Miseria de la filosofia
Miseria de la filosofia La serie de evoluciones económicas de la razón eterna comienza con la división del trabajo. Para el señor Proudhon la división del trabajo es una cosa bien simple. ¿Pero, no fue el régimen de castas una determinada división del trabajo? ¿No fue el régimen de las corporaciones otra división del trabajo? ¿Y la división del trabajo del régimen de la manufactura, que comenzó a mediados del siglo XVII y terminó a fines del XVIII en Inglaterra, no difiere, acaso, totalmente de la división del trabajo de la gran industria, de la industria moderna?
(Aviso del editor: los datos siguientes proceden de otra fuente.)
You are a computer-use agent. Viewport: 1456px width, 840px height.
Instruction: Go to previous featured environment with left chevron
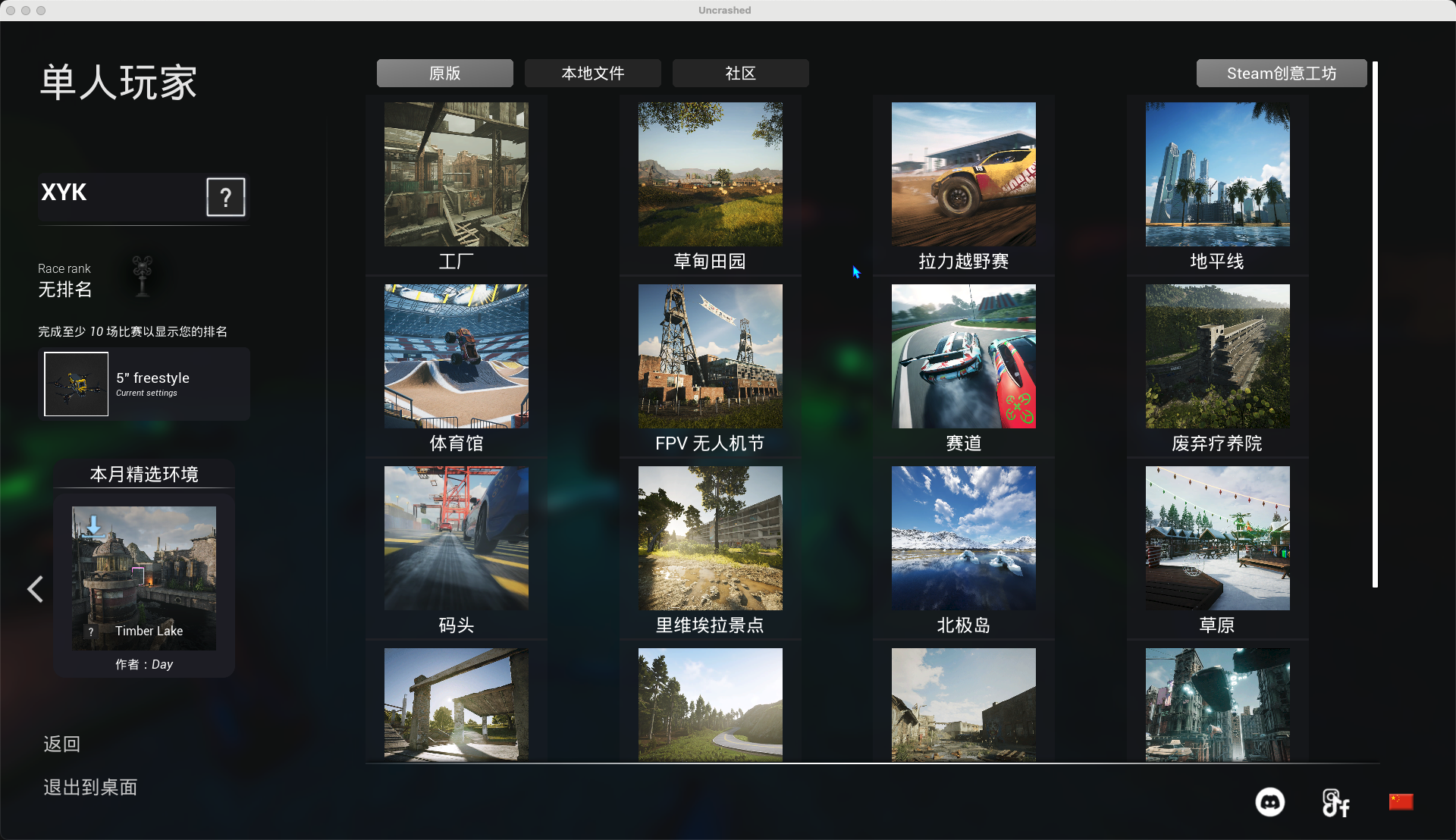(x=35, y=589)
El señor Proudhon se halla tan lejos de la verdad, que omite lo que ni siquiera los economistas profanos dejan de tomar en cuenta. Cuando habla de la división del trabajo, no siente la necesidad de hablar del mercado mundial. Pues bien, ¿acaso la división del trabajo en los siglos XIV y XV, cuando aún no había colonias, cuando América todavía no existía para Europa y al Asía Oriental sólo se podía llegar a través de Constantinopla, acaso la división del trabajo no debía distinguirse esencialmente de lo que era en el siglo XVII, cuando las colonias se hallaban ya desarrolladas?
Pero esto no es todo. Toda la organización interior de los pueblos, todas sus relaciones internacionales, ¿son acaso otra cosa que la expresión de cierta división del trabajo?, ¿no deben cambiar con los cambios de la división del trabajo?